== Segment start ==
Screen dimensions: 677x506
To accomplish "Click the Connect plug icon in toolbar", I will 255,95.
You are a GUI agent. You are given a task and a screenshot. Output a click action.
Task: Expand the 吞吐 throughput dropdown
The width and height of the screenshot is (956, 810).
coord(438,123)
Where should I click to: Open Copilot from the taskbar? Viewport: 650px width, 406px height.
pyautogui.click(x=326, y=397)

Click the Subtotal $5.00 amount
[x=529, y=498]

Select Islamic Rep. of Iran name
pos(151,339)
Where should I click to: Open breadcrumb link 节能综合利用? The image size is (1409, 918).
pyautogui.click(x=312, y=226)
== Segment end ==
== Segment start ==
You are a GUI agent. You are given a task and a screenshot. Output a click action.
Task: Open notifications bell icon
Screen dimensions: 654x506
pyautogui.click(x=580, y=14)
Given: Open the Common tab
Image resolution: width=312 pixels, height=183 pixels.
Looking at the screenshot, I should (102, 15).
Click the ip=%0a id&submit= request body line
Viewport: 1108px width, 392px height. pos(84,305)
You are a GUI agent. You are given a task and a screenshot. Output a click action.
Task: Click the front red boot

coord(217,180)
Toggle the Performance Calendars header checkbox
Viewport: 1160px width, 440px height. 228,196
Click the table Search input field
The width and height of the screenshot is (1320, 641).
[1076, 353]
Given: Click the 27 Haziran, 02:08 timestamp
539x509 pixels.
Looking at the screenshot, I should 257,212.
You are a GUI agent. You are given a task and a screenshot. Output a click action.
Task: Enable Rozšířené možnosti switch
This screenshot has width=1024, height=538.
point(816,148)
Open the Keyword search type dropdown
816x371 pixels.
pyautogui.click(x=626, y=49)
== Segment end ==
== Segment start ==
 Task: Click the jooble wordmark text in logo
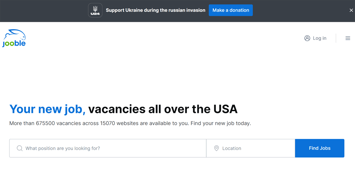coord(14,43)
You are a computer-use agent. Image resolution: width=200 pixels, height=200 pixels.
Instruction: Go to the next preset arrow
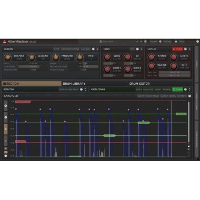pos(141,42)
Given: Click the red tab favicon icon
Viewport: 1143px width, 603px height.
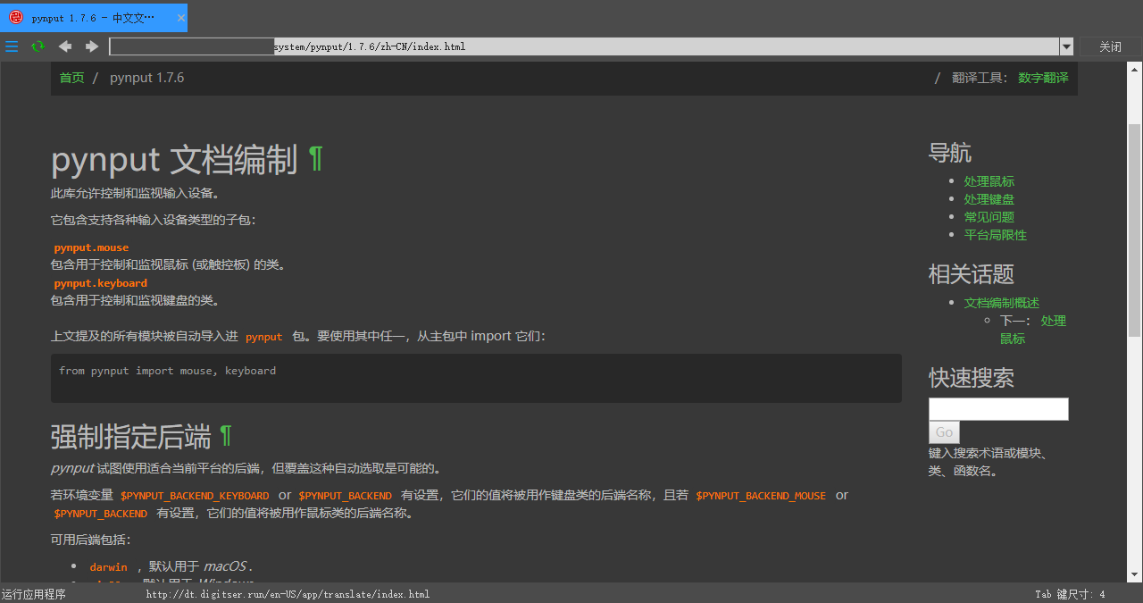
== Segment end ==
YOUR INSTRUCTIONS>
No picture is to be printed. Output exactly the lines above from the line containing "You are a computer-use" through the line containing "Viewport: 1143px width, 603px height.".

SOLVED PROBLEM>
You are a computer-use agent. Image resolution: width=200 pixels, height=200 pixels.
Instruction: Go to the next preset arrow
pos(141,42)
Given: Click the red tab favicon icon
Viewport: 1143px width, 603px height.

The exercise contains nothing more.